Sunday, July 12, 2009

INTERNSHIP 5: A Routine is Born

Or, The Self Indulgent Part you would probably skim in my autobiography where I record the minute details of my daily life that I will revel in reading in later years and will bore you to tears presently (You may skip this entry).

Most week days from June 18-July 3rd, 2009

My first few weeks at Streetwise were spent in easy rhythm. While I love to explore and love adventure, there is a wonderful feeling to establishing a routine—especially one that makes you excited to get up every day.  I’d get up at six and pound along the lakeside, then loop behind the museum, through the ivied University of Chicago campus, then up shady residential streets back to Blackstone. A shower, the making of tea, the spreading of peanut butter on a banana, the frantic reading of as many news stories as I could fit in before I inevitably ran for the bus, clutching my pink mug, spilling hot tea and banging my laptop painfully against my hip. Sometimes I’d run, and just barely catch it. Sometimes I’d run and then wait for what seemed like hours and once was upward of twenty-five minutes. I used to question each bus driver—is their a scheduled time you come to this stop? No, was the general consensus.

The bus was usually pretty full and demographically consisted of entirely African-American passengers and me and maybe one other white person (usually a weird looking University of Chicago student or one of my fellow classmates at the Chicago Center headed to their respective internships.) At the 51st Street Greenline stop, I’d hop off and ride the shaky escalator up to the platform.

I soon learned to stand pretty far down on the platform, because trains are shorter than you might think and I’d have to run for the very last car. There was another reason too—my first few days, I’d run to the last door of the car and it would open to reveal an emerging man-- a mountain of a man, slobbery and strange looking, in an electric wheelchair. He would rant loudly as he bumped onto the platform, looking like he might pitch forward and be left beached on the platform. I’d watch, breathless, hoping he wouldn’t fall until it got too disturbing for me. I haven’t seen him since, but then again, I make sure to stand farther up to platform. It may be a cruel choice but I was too disturbed by his angry talk and precarious bulk.

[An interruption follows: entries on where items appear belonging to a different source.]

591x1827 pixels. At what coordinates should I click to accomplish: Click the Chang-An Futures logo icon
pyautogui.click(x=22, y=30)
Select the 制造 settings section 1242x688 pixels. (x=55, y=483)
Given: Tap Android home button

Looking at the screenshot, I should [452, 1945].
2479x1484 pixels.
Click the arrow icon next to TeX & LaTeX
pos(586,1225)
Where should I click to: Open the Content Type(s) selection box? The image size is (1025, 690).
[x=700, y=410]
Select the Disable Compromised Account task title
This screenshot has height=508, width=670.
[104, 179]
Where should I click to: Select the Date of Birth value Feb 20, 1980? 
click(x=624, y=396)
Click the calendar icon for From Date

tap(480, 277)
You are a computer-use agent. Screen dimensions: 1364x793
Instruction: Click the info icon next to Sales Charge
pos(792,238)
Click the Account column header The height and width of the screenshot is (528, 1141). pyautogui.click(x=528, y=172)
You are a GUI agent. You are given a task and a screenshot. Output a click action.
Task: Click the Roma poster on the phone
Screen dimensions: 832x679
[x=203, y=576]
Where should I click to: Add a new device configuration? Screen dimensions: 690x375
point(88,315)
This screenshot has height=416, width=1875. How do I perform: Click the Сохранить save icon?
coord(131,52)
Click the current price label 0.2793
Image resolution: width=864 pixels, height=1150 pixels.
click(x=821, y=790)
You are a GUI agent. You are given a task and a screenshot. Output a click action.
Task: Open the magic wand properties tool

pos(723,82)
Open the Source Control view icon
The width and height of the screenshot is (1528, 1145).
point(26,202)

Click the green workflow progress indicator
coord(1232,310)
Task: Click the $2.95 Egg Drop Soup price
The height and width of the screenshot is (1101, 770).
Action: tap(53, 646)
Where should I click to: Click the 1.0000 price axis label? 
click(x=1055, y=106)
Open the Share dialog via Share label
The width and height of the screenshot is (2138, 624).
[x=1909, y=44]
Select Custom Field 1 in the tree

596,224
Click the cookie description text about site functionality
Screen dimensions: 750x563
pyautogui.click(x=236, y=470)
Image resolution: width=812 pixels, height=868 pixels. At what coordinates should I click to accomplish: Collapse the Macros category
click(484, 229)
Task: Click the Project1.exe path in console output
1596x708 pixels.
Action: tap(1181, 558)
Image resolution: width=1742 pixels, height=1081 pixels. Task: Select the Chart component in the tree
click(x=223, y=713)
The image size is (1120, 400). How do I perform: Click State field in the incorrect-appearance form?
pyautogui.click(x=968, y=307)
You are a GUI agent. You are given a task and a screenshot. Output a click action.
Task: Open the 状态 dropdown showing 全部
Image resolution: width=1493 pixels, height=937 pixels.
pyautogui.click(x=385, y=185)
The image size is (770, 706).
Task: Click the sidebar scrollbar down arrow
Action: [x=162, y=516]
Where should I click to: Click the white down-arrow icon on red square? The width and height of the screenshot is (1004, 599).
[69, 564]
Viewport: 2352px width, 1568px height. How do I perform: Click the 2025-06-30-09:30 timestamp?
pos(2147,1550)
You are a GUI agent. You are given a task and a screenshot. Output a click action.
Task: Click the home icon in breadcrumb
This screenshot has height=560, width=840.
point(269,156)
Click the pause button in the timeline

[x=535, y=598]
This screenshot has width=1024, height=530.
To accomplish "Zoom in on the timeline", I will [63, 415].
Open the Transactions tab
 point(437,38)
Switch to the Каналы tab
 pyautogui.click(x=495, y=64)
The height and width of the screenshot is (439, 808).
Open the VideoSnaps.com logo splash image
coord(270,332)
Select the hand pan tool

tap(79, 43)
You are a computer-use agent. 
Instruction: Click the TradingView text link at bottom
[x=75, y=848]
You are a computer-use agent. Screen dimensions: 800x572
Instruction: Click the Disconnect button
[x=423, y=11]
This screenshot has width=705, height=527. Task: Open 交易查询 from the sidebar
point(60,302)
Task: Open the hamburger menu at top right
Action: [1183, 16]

The ride is always smooth and lovely. I read my book—Always Running by Luis Rodriguez (a tale of barrio gang life in LA), The Autobiography of Malcolm X or Dreams of My Father by Barack Obama. Each one of those touches Chicago in a major way and in haunting prose helps me to understand my surroundings. My train passes Bronzeville—which is Chicago’s own version of the Harlem of New York and birthed and nutured such figures as Gwendolyn Brooks. I then enter the loop; tall buildings springing up on either side of me. The tea is finished, banana is consumed and I have moved on to scrawling in my journal when the train pulls into Ashland.

As I hop off onto the platform, I call my mom (it’s routine) and chat with her as I walk the four blocks, once sketchy which have now become familiar. I pass a park often filled with yelling children enrolled in summer sport’s camps, then enter a desolate stretch of warehouses populated by a strange assortment of people. I see dogs bathing in a pool in a dog daycare. I see the occasional business professional. I see a place to buy wholesale meats and outside of it is a truck where a Chicano couple sell breakfast to the workers there. Our conversations are often interrupted by a speeding train going over head. I have learned to keep talking

Soon, I arrive at the StreetWise Office (or warehouse), give my mom love, and buzz to be let in.